I grin. That’s what I do with the boys when they cruise across the water — use them as targets for pool darts. I never hit them, but sometimes I get close enough for them to catch one and bring it back, dripping water all over me. Punks.
“It’s weird, but I’m still kind of…I don’t know…expecting them to show up one night, you know?” Elias continues. “But they never do. One reason I’m glad you’re here.” He looks at me, puts his napkin on his plate. I swear I see his cheeks flush, and he stares at the napkin. “I mean, Len and Daniel, too.”
I look at his face, and I understand him. He’s jealous of his sisters, but the love is stronger than the jealousy. We’re the same.
Suddenly, I’m afraid to look at him, afraid he’ll see something in my face that I’m not ready for him to see. Fondness. Sadness instead of anger.
I don’t want him to see that we’re the same even though I think he already knows.
I stare out the glass kitchen wall. The sun’s setting earlier and earlier as Nebraska moves from summer to autumn. Thinking of it, the warm familiarity of it, makes me feel comfortable in my own skin for the first time in a long time.

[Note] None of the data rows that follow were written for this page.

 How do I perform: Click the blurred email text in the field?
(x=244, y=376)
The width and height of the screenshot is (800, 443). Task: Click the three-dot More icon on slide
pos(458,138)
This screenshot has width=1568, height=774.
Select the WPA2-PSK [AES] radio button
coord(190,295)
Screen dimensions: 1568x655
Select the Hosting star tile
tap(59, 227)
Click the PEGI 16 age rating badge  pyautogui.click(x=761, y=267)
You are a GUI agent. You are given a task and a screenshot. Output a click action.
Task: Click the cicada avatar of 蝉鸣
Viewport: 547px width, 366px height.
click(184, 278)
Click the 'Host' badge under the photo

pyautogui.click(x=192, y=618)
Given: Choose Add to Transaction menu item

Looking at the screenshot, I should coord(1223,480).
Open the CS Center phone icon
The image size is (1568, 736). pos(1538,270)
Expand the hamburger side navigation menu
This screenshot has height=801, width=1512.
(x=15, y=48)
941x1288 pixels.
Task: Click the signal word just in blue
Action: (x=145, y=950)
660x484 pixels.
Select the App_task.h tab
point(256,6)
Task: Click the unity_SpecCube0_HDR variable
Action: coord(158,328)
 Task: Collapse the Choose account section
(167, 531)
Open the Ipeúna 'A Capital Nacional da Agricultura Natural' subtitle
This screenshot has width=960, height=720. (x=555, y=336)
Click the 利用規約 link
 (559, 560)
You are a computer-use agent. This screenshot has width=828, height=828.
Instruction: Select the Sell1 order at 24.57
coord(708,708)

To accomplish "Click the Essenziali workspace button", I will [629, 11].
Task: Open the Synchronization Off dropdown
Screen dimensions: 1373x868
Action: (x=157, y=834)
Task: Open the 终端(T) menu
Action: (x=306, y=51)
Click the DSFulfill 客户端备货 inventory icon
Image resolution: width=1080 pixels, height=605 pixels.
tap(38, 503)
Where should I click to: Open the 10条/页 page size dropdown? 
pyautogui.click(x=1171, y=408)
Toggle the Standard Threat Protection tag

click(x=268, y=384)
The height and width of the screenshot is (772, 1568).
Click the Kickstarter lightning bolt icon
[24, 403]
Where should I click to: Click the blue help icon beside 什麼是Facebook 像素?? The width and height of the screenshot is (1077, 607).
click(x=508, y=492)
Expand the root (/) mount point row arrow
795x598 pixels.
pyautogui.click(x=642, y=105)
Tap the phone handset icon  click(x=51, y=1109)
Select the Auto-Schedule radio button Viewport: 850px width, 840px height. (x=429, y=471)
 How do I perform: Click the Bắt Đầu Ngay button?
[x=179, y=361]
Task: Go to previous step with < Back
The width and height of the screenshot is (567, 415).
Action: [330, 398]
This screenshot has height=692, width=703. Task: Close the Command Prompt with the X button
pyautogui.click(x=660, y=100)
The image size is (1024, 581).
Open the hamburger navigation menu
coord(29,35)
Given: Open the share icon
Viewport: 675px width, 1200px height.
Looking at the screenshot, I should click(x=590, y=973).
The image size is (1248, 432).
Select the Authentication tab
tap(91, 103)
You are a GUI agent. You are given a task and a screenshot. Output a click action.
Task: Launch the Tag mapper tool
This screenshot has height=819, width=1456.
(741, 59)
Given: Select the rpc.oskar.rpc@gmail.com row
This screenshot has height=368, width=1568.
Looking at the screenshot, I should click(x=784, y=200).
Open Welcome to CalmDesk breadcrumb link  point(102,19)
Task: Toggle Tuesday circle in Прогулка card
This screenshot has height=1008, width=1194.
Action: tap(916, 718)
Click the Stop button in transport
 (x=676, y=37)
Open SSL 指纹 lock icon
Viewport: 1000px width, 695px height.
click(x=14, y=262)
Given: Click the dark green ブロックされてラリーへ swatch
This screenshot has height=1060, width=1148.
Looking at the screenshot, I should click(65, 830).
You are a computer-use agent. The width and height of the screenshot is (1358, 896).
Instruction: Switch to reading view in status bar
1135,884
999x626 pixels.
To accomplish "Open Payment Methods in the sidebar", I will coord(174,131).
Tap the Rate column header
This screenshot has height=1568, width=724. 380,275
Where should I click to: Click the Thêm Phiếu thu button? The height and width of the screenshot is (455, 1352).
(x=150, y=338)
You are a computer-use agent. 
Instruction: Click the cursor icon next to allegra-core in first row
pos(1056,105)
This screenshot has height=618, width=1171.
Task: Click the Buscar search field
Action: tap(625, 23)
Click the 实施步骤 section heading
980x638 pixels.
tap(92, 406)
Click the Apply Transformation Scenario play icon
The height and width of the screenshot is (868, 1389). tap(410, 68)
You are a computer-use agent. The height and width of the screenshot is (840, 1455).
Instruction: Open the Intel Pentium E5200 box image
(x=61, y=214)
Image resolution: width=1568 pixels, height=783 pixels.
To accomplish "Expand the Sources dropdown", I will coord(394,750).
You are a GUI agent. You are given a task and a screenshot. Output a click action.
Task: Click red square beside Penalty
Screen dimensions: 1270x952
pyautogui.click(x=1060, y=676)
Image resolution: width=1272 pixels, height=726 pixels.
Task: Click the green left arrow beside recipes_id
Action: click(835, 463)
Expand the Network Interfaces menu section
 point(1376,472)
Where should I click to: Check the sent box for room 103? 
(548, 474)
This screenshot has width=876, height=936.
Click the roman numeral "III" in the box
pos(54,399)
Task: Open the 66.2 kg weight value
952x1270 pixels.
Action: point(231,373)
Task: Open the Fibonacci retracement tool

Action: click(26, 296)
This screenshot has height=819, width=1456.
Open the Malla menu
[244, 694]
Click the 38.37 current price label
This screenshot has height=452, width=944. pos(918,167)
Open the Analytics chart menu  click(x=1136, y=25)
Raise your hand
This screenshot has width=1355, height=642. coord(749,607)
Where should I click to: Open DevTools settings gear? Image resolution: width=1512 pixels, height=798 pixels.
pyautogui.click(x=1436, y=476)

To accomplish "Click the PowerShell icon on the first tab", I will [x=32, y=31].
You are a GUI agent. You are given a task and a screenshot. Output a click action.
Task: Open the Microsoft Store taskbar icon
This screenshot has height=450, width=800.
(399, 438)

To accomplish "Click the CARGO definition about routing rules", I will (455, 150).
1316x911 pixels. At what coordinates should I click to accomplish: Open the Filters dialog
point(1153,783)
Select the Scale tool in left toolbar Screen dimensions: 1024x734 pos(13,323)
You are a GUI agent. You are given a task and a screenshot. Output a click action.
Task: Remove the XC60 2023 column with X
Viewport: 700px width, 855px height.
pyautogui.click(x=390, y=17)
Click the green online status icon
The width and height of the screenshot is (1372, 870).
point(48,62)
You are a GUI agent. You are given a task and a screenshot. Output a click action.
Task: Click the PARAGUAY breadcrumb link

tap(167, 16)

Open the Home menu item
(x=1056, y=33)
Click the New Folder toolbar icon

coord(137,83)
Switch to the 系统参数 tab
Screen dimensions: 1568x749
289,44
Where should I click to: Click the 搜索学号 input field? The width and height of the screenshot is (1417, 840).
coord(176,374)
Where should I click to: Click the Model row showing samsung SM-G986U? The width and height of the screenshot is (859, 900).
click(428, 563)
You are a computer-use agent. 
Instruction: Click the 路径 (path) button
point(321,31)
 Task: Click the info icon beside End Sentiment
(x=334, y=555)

I feel a rush of bravery, enough to make me look over at Elias again. “Why didn’t you show me yours? Your One?”
Elias lowers his voice and says, “Mom doesn’t know I still practice.” I can’t keep myself from smiling for a second. His shoulders lift once, then drop again. “And I didn’t want you to feel alone.”
Affection for Elias creeps into the corner of my mind. He’s not a showoff. He didn’t use his One to impress me, and because of that, he really doesn’t have to. I’m impressed with him. Just him.
Elias slides our plates down the counter and on top of a large square section built into it. He taps the counter twice and says, “Thanks, Rosie.” The panel flips, lowering the dishes to below counter-level and sliding a perfectly clean surface in their place.